I'll leave you with this crazy thought: What if there were less restaurants in San Francisco & the Bay Area? What if these fewer restaurants hired all the cooks and exchanged them when someone wanted to learn something else, something new? What if less of these restaurants were cookie cut-outs of other long time Bay Area restaurants, and we had more kinds of cuisines and techniques employed and that way diners would be happier and so would so many of the local cooks who are leaving for other, more competitive cities because so many of the kitchens here do exactly the same formula, even if it's great? What if all these restaurants could thrive because there was just a little less competition? The cream rises to the top, right?

We already know these things:

There aren't enough people to fill non executive chef positions in the Bay Area. There are less than 1 million people on a peninsula that has, more than once, felt and seen the effects of a devastating economic downturn. Culinary schools are, for the most part, lying to their check-signers and future graduates about what kind of job and at what pay rate they will see after spending their 40+ thousand dollars. New mandates have just been set in place in San Francisco which will, and have already begun to, have a negative effect on restaurant owner's already low (1-3%) year's pay out, net.

There are no workers because everyone wants to be the boss. Or they want to feel like the boss. Or be called the boss.

Not me, I don't want to wear a title I polish everyday, like an obsessive antique car refurbisher. I like my fitted jacket, yes, but I work in it. I don't own my own place because I know what goes along with it. I don't want to be a single parent.
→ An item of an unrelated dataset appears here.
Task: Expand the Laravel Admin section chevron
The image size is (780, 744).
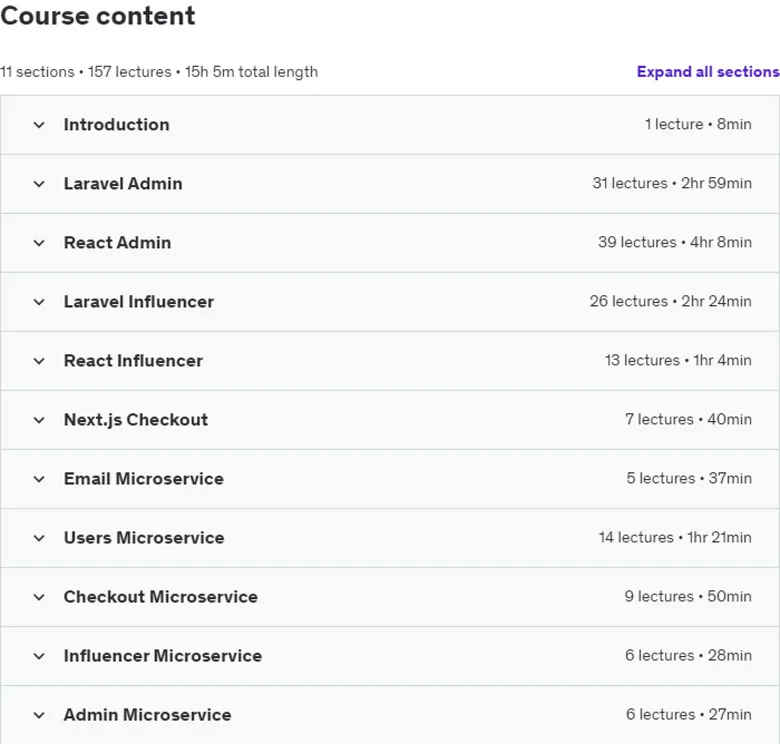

Words mean nothing without elbow grease. Show me a chef who knows how to cook, how to lead, how to delegate, how to be humble and proud (not either/ or), how to keep a restaurant afloat financially, how to make delicious food, how to know when it's time to say, "Hey I need help, I need suggestions or I need this now!" and I will show you my loyalty. I will respect you and return the favor by not cutting corners, by keeping my workplace clean and organized, tasting my food and accepting criticism, costing out my plates, treating the equipment like it's not disposable, delegating, admitting when I'm at fault, and by being humble enough to say when I can't or don't understand how to do something.

-----

This post is dedicated to the chefs who inspired it: TH, ML, TK, EZ, SB, MLH, JC, GS, JB, DK, PC, CF, HH, all of whom I have had the honor to work with and for, and some of whom I continue to know. And DC, whom I have never met, but whose words brought me both to tears and many hand gesturing exclamation points recently.